David Bidussa legge Tommaso di Carpegna Falconieri

David Bidussa | il Sole24Ore – Domenica | 8 novembre 2020

C’è una diffusa domanda di storia. Il problema è nell’offerta: saper individuare tra le molte versioni che ci vengono proposte, quella meno segnata dal falso. È un tema non marginale, tanto da costituire oggi un settore della produzione delle case editrici che hanno assunto la storia come un campo disciplinare connotativo della propria identità. Così, per esempio, l’editore Viella manda in libreria una collana – significativamente il titolo è «L’antidoto» – diretta dallo storico Fulvio Cammarano, che propone ogni volta l’analisi dei falsi propri di un tema al centro della discussione pubblica (il titolo di apertura – Il cielo sereno e l’ombra della Shoah – dello storico Michele Sarfatti ha per tema i falsi o le distorsioni intorno all’antisemitismo del fascismo italiano). Con un intento simile e con uno sguardo volto a segnalare i molti percorsi del falso in storia, invita a riflettere il medievista Tommaso di Carpegna Falconieri con il suo Nel labirinto del passato. Il volume analizza il falso in dieci passaggi: raccontarla grossa; il montaggio del racconto; la cassetta dello storico; l’ambiente in cui calare un racconto; lo spostamento di luogo delle storie; una cronologia inventata; le rimozioni; la storia con i se; la nostalgia.

L’indagine parte da un assunto che Falconieri indica sin dalle prime pagine: «i fatti accadono in un modo e in uno soltanto. Sono le interpretazioni che mutano” [p.6]. Saper distinguere il vero dal falso non serve solo a scartare, ma anche a comprendere come si creano le opinioni, perché i falsi in storia, precisa l’autore, sono sempre esistiti e hanno determinato conseguenze che hanno segnato la vita di chi è venuto dopo. Comunque spesso hanno costruito la storia, come ha richiamato Errico Bonanno (nel suo Sarà vero, Utet).

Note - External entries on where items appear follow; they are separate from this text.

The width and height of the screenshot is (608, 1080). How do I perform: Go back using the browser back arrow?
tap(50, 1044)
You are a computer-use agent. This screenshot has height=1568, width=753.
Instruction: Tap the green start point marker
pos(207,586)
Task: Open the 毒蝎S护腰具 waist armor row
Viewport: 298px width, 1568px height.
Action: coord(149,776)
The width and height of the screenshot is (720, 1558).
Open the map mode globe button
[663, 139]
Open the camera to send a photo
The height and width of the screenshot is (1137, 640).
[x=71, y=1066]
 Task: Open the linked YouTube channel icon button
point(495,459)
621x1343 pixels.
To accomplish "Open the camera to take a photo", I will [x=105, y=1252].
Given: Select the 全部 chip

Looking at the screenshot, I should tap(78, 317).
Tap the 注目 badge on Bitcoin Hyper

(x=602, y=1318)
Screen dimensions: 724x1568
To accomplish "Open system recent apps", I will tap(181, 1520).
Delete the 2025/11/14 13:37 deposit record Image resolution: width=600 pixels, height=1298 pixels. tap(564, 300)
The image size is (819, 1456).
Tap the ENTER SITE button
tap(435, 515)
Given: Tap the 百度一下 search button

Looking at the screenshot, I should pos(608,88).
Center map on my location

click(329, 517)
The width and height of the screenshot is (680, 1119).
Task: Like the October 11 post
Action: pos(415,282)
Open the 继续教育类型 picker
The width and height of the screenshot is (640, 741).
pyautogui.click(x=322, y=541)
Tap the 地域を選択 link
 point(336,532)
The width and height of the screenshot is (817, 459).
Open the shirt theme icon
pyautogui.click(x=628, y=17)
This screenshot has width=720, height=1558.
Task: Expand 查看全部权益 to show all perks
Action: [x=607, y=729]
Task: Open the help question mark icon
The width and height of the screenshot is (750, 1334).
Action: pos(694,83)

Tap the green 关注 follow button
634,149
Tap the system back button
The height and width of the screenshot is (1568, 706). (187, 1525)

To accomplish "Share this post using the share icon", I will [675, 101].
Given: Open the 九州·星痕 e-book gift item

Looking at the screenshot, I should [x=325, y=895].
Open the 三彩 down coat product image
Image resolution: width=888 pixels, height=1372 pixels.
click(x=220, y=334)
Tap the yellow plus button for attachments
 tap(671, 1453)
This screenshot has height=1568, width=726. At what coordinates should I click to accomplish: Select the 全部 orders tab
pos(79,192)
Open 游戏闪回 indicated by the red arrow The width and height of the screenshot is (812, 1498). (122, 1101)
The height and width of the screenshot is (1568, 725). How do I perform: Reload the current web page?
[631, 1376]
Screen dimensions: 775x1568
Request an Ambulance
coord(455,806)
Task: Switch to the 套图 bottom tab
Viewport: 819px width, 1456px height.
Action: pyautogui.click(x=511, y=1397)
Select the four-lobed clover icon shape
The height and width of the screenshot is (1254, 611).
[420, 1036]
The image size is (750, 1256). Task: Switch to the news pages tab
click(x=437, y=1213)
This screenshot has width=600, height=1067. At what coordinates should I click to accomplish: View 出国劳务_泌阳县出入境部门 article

Il falso si articola in vari modi. Riguarda il montaggio di elementi veri singolarmente, ma orientati nella loro costruzione o successione, tanto da produrre conclusioni non rispondenti al vero. Oppure accredita presunti fatti che nascono dalla creazione del documento su cui si fonda la spiegazione del passato. Un tema non nuovo, all’origine del metodo storico-critico come giustamente richiama Falconieri ricordando la Falsa donazione di Costantino, il saggio con cui Lorenzo Valla, nel 1440, smonta la credibilità e la veridicità del documento che per tutto il Medioevo fu assunto a fondamento giuridico del potere temporale della Chiesa. C’è poi la tecnica della rimozione, giustamente intesa da Falconieri non solo come eliminazione: riguarda quegli attori che la storia l’hanno subita, o che se la sono sentita raccontare dagli altri, senza aver mai diritto di dire la propria. L’esempio più significativo, ricorda l’autore, è quello dell’etnologo e storico Nathan Wachtel che nel 1971 con il suo La visione dei vinti ha raccontato la conquista spagnola dell’America dal punto di vista degli Indios. L’effetto è stato un rovesciamento radicale cui è seguita la riscrittura della storia della colonizzazione. Resta il fatto, cambia il vissuto. Questo non cambia la storia cinquecento anni dopo, ma ci restituisce le sue molte pieghe, ci fa capire alcune tracce del presente, ci obbliga a risalire la corrente per capire l’origine e i bivi da cui il presente ha origine.